企業活動

基本情報技術者試験棚卸資産評価」の問題

ストラテジ系企業活動計算問題難易度:normal
ある商品の当期の受払いは次のとおりである。期首在庫100個(@200円)、第1回仕入150個(@220円)、第2回仕入200個(@250円)、当期の払出(販売)は合計300個であった。先入先出法による期末棚卸高(金額)は何円か。
30,000円
37,500円である
およそ33,000円と試算する
36,000円
正解
37,500円である

先入先出法(FIFO)は古い在庫から先に払い出すと仮定するため、期末に残るのは新しく仕入れた在庫である。総受入450個−払出300個=期末150個。これは最後の第2回仕入(@250円)から構成され、150×250=37,500円となる。

?選択肢ごとの解説

ア ×期末150個に期首単価@200円を当てた値で、FIFOでは古い単価が先に払い出される点に反する。
イ ○先入先出法(FIFO)は古い在庫から先に払い出すと仮定するため、期末に残るのは新しく仕入れた在庫である。
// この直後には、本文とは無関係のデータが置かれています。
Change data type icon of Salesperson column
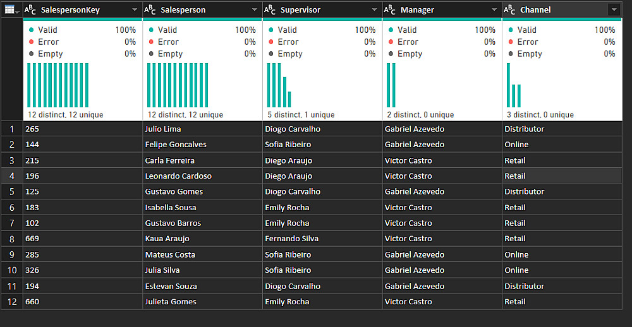Screen dimensions: 632x327 pyautogui.click(x=150, y=10)
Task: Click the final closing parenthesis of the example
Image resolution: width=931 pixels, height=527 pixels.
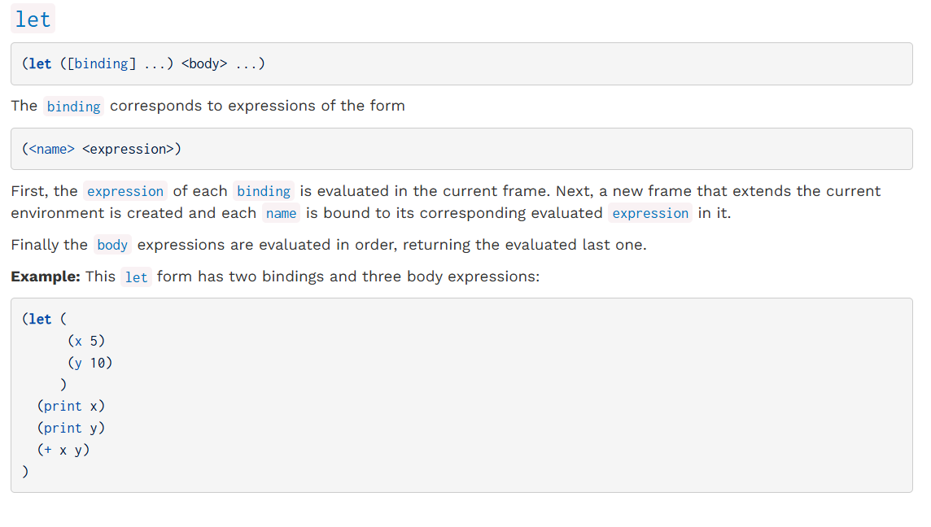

総受入450個−払出300個=期末150個。これは最後の第2回仕入(@250円)から構成され、150×250=37,500円となる。
ウ ×期首と第1回仕入の平均的単価@220円付近を当てるなど、新しい在庫が残るFIFOの前提に反する値。
エ ×期末を別単価@240円相当で評価した値で、第2回仕入@250円が残るという結論と一致しない。

くわしく

FIFOは物理的な払出順序に近く、期末在庫が直近の取得原価で評価されるため、物価上昇局面では期末在庫が高め・売上原価が低めとなり利益が大きく出やすい。移動平均法・総平均法と並ぶ代表的な棚卸資産評価法である。

本番での押さえどころ

試験のコツ

まず期末数量(受入計−払出計)を求め、FIFOなら新しい仕入から遡って単価を当てる。払出原価を問う場合は逆に古い順から当てる。

覚え方

『先に入れた物が先に出る、残るのは後から来た新しい物』と入出庫の順で覚える。

よくある誤り

『先に入れたもの=期末に残る』と取り違える。先入先出は古い順に払い出すので、期末に残るのは新しい在庫である。